Elle est ,comme toujours ,reconnaissance d’une contradiction qu’elle tente sinon de dépasser tout au moins de faire affleurer à la surface. Le paradoxe d’une mémoire individuelle perdue et ostracisée et d’une mémoire collective perdue et encensée pose une question éthique. Le malade atteint d’Alzheimer vit , mais la disparition apparente d’une mémoire porteuse d’évidence pour chacun des vivants met mal à l’aise, comme si le vivant sans mémoire n’avait plus d’existence humaine, une vie nue . Pourtant demeure étrangement la trace d’une vie inscrite dans la créativité persistante, picturale par exemple, comme l’a montré JC Ameisen avec ces merveilleuses peintures réalisées par des malades à l’hôpital Georges Clémenceau, le ressenti d’un parfum, l’angoisse de la perdition et de l’enfermement, plus calmée par la proximité rassurante d’une main que par l’absorption de sédatifs. Ces personnes perçoivent le monde différemment et nous interrogent sur le rapport à nous-mêmes. Vivant dans une autre temporalité, ils se contentent de vivre la plénitude du présent remplissant à la perfection l’ensemble des leçons de la psychologie moderne qui nous enseigne qu’il faut être en totalité hic et nunc. Ce qui nous invite à revoir le temps de cette personne autrement qu’en termes de mémoire , dans son inscription incarnée et non en termes seulement de restitution d’événements par la parole.
L’éthique invite ici à dépasser les apparences d’une expression devenue incohérente et à reconnaître le vivant dans sa fragilité extrême, car enfermé dans l’instant, dépendant alors totalement dans sa vulnérabilité de la relation à l’autre. C’est sa détresse même qui nous oblige à lui restituer toute son humanité.

-*-

**Consigne de l'exercice:**
Prolongez, s'il vous plaît, le texte ci-dessus sur la maladie d'Alzheimer et la mémoire, en reprenant juste après sa dernière phrase.

**Les données:**
-*-

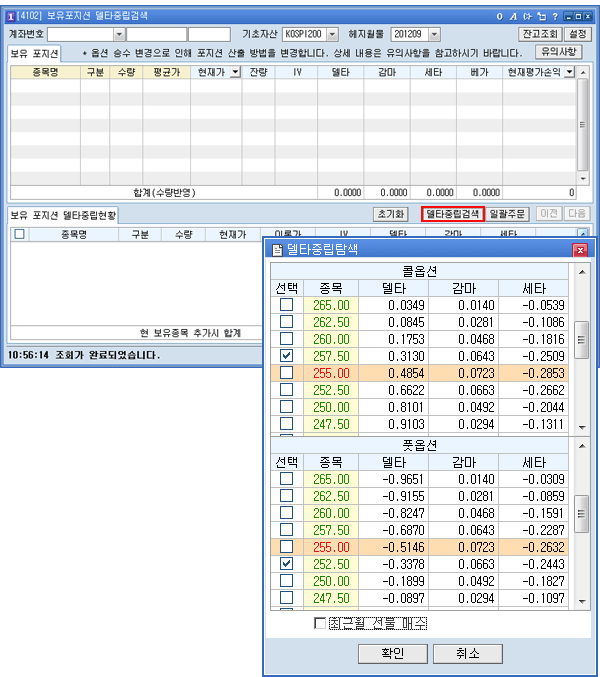600x677 pixels.
Task: Enable the 최근월 선물 매수 checkbox
Action: (320, 623)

-*-

**Réponse attendue:**
Ethique contradictoire où anticipatrice ,car le malade atteint d’Alzheimer préfigure peut être l’état d’une société qui ne saura plus reconnaître l’autre que dans ses scintillements et non dans sa densité de la célébration collective d’un présent sans mémoire du temps accompli. Paradoxe de la mise à distance de la personne sans mémoire et de la célébration collective d’un présent sans mémoire. Comme si l’angoisse contemporaine de l’Alzheimer n’était que la traduction plus ou moins inconsciente de l’angoisse de notre société fascinée par le seul présent, le seul existant et qui accepte de moins en moins la transmission d’une histoire porteuse de témoignages si peu conformes à ce que nous demandons au présent, ne lui laissant que l’usage opportuniste à tous vents des célébrations de Jaurès, de Gaulle, Platon ou Heidegger. Ce présent nous rend en miroir impatient d’un futur qui se fait attendre. L’attente de la mort est jugée ainsi insupportable. « Il va mourir ! » Que cette attente cesse, car celle-ci gêne les vivants dans leur insouciance . Une attente jugée inutile n’enseigne plus mais encombre.
L’éthique nous invite alors à une démarche réflexive parallèle.
• Continuer de respecter le vivant qu’est le malade atteint d’Alzheimer dans sa plénitude qui garde une mémoire du corps qui existe même si elle est difficile à reconnaître, car les émotions sensuelles créent leur propre mémoire indicible.Le seul présent raconté dans cette dimension de restitution ne doit pas confisquer la seule reconnaissance du vivant en lui ou en elle.
• Ne pas confier au seul présent fut-il commémoratif la conscience collective ; il n’y a pas de devoir de mémoire, ce qui est absurde mais un travail de mémoire. Penser par exemple que la commémoration indéfiniment renouvelée de la Shoah quand elle est obligatoire constitue une façon de l’identifier aux autres drames de l’histoire, en lui faisant perdre sa spécificité, et masquer l’émergence toujours recommencée de l’iceberg d’un antisémitisme tragiquement amnésique de la violence et de l’indifférence humaine à l’égard d’une partie de sa communauté la plus meurtrie. Penser comme Amartya Sen que l’identité meurtrière est un présent empoisonné du temps.
La mémoire individuelle perdue ne doit pas nous priver de l’humain , la mémoire collective consciente de son héritage nous fait humain.